**WHAT IS NEEDED:**
When the string "green" appears in a line of the records, show the whole line.

**EXERCISE INPUTS:**
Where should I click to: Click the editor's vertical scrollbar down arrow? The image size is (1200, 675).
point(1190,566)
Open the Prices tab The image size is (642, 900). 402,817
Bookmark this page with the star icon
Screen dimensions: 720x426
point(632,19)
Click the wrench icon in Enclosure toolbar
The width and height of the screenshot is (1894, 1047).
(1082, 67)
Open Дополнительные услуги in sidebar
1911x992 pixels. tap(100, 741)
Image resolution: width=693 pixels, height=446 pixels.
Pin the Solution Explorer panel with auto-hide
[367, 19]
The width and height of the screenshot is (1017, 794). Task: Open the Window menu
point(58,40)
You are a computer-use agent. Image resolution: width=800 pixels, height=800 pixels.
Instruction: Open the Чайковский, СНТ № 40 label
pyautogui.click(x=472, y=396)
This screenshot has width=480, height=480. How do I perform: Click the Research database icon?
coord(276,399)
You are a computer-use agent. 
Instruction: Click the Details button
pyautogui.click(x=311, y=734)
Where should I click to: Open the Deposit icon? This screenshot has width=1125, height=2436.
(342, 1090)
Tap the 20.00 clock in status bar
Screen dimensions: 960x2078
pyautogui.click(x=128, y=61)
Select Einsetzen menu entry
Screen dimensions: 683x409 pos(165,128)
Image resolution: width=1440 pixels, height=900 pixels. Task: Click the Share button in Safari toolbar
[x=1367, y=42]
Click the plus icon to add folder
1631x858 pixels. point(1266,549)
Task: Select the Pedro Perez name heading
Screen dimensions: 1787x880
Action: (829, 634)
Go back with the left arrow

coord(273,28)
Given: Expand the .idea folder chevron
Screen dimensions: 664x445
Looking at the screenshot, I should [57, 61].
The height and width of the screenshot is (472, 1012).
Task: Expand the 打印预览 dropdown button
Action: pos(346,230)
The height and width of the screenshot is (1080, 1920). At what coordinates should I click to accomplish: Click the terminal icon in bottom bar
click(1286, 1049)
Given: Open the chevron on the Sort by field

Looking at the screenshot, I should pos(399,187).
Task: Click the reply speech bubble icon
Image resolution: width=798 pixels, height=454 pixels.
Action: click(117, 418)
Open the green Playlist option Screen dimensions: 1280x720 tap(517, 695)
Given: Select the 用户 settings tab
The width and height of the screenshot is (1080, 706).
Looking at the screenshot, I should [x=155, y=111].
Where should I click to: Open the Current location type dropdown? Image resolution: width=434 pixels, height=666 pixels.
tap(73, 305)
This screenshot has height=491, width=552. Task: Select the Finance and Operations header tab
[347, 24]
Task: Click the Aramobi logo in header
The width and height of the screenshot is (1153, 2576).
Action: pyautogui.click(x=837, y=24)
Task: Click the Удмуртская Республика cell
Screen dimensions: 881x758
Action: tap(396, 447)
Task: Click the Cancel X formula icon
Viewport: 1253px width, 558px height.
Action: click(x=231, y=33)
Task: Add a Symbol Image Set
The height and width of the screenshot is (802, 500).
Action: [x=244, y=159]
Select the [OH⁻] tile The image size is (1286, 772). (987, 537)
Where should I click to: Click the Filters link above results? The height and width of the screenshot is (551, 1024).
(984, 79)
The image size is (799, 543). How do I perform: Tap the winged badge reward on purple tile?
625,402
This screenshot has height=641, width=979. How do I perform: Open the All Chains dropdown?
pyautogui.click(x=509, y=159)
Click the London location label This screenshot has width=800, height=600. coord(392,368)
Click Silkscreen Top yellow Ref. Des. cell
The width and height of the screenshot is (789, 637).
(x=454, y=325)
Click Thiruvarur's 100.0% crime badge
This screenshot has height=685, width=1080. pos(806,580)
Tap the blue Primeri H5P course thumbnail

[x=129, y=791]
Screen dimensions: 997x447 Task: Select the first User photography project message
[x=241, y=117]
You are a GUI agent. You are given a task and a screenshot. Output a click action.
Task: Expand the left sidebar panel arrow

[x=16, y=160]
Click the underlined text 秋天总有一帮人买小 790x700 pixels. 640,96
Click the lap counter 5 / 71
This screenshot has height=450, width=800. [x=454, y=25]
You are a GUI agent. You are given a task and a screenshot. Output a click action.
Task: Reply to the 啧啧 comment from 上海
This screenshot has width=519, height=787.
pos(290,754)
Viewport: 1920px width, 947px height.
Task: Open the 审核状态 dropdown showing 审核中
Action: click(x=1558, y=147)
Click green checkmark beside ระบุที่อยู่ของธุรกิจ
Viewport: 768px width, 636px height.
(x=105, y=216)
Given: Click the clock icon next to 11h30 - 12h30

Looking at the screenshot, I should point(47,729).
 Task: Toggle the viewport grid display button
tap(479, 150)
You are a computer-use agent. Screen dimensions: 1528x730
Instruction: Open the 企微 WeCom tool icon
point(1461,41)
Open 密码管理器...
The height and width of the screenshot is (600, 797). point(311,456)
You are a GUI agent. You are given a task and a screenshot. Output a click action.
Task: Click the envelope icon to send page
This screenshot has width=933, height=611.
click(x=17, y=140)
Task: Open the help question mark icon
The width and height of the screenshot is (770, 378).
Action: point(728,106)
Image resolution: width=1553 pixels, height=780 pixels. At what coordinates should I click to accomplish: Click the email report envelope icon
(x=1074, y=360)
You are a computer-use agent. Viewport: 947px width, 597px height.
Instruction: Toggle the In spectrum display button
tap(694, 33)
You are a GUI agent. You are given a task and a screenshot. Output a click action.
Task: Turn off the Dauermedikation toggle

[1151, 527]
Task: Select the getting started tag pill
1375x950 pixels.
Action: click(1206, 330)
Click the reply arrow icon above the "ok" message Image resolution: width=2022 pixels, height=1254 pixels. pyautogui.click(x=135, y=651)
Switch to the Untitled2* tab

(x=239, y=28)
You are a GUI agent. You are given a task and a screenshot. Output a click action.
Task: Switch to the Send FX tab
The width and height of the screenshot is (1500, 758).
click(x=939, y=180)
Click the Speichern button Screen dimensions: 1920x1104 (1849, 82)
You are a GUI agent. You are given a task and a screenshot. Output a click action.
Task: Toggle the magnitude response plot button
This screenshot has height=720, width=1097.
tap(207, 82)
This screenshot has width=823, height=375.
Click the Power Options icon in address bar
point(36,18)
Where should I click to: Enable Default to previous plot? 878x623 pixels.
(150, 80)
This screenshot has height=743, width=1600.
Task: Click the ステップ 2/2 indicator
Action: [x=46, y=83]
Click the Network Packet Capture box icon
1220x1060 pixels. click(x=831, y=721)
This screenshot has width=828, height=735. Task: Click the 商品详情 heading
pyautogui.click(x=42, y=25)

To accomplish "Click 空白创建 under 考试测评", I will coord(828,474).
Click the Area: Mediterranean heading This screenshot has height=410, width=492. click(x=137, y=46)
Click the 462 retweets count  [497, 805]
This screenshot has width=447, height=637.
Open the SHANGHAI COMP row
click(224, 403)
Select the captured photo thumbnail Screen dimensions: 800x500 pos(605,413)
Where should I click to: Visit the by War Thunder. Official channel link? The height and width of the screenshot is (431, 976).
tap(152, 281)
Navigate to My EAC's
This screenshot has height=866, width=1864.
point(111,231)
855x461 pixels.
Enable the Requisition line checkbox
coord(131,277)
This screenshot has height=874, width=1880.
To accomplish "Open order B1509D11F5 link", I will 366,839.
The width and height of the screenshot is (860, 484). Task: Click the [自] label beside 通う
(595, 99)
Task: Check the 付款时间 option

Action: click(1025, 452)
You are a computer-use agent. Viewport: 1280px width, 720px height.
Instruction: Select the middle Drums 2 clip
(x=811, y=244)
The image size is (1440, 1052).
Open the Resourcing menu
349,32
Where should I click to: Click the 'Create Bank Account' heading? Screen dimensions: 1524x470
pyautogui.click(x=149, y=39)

**RESULT:**
Open the green Playlist option Screen dimensions: 1280x720 tap(517, 695)
Click green checkmark beside ระบุที่อยู่ของธุรกิจ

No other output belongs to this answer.